The initial studies of analysis-by-synthesis codecs used Gaussian random sequences as the excitation. In particular, Atal and Schroeder used 1024 Gaussian random sequences that were 40 samples long. Thus, this codebook used 10 bits/40 samples or 0.25 bits/sample [17]. However, this does not include the fixed codebook gain. The U.S. Federal Standard FS1016 CELP at 4.8 kbits/s has allocations of 56 bits per frame of 240 samples or 0.233 bits/sample to the fixed codebook [10]. For a CELP codec that operates at 6 kbits/s and above and a sparse codebook with five tracks and 8 pulses per track, an estimate of 3 bits plus a sign bit per track gives a fixed codebook rate of 0.5 bits/sample [25].
The narrowband AMR codec at 7.95 kbits/s allocates 88 bits/20 ms frame or 0.55 bits/sample to the fixed codebook, and at 12.2 kbits/s, 1 bit/sample is devoted to the fixed codebook gain and delay [3]. Thus, we see that at around 4 kbits/s the allocation is about 0.25 bits/sample, at 8 kbits/s the fixed codebook gets about 0.5 bits/sample, and at 12.2 kbits/s, 1 bit/sample.
We now have estimates of the bits/sample devoted to the short-term predictor, adaptive codebook, and fixed codebook for a CELP codec operating at different bit rates. In the following, we show how to exploit these estimates to predict the rate of CELP codecs for different speech sources.
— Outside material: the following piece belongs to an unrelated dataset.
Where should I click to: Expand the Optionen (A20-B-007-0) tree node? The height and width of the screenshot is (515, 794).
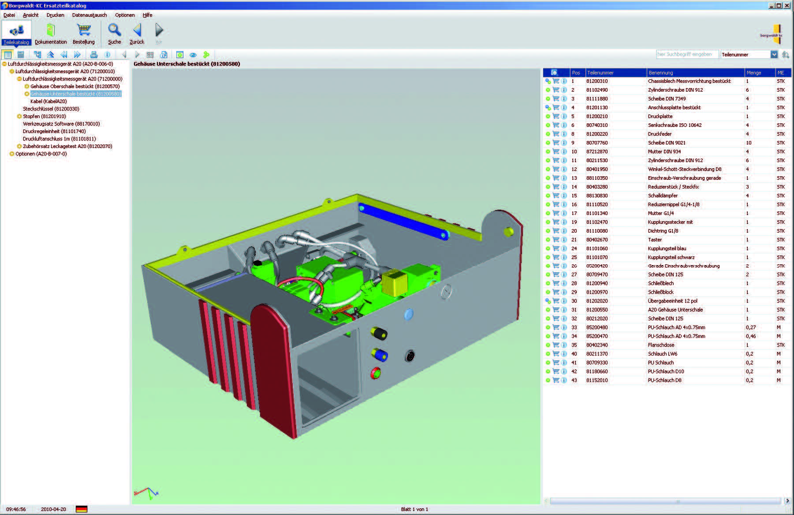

9. Estimated versus Actual CELP Codec Performance

The analyses determining the mutual information in bits/sample between the input speech and the short-term linear prediction, the adaptive codebook, and the fixed codebook individually, are entirely new and provide new ways to analyze CELP codec performance by only analyzing the input source. In this section, we estimate the performance of a CELP codec by analyzing the input speech source to find the mutual information provided by each CELP component about the input speech and then subtract the three mutual informations from a reference codec rate in bits/sample for a chosen MOS value to get the final estimate of the rate required in bits/sample to achieve the target MOS.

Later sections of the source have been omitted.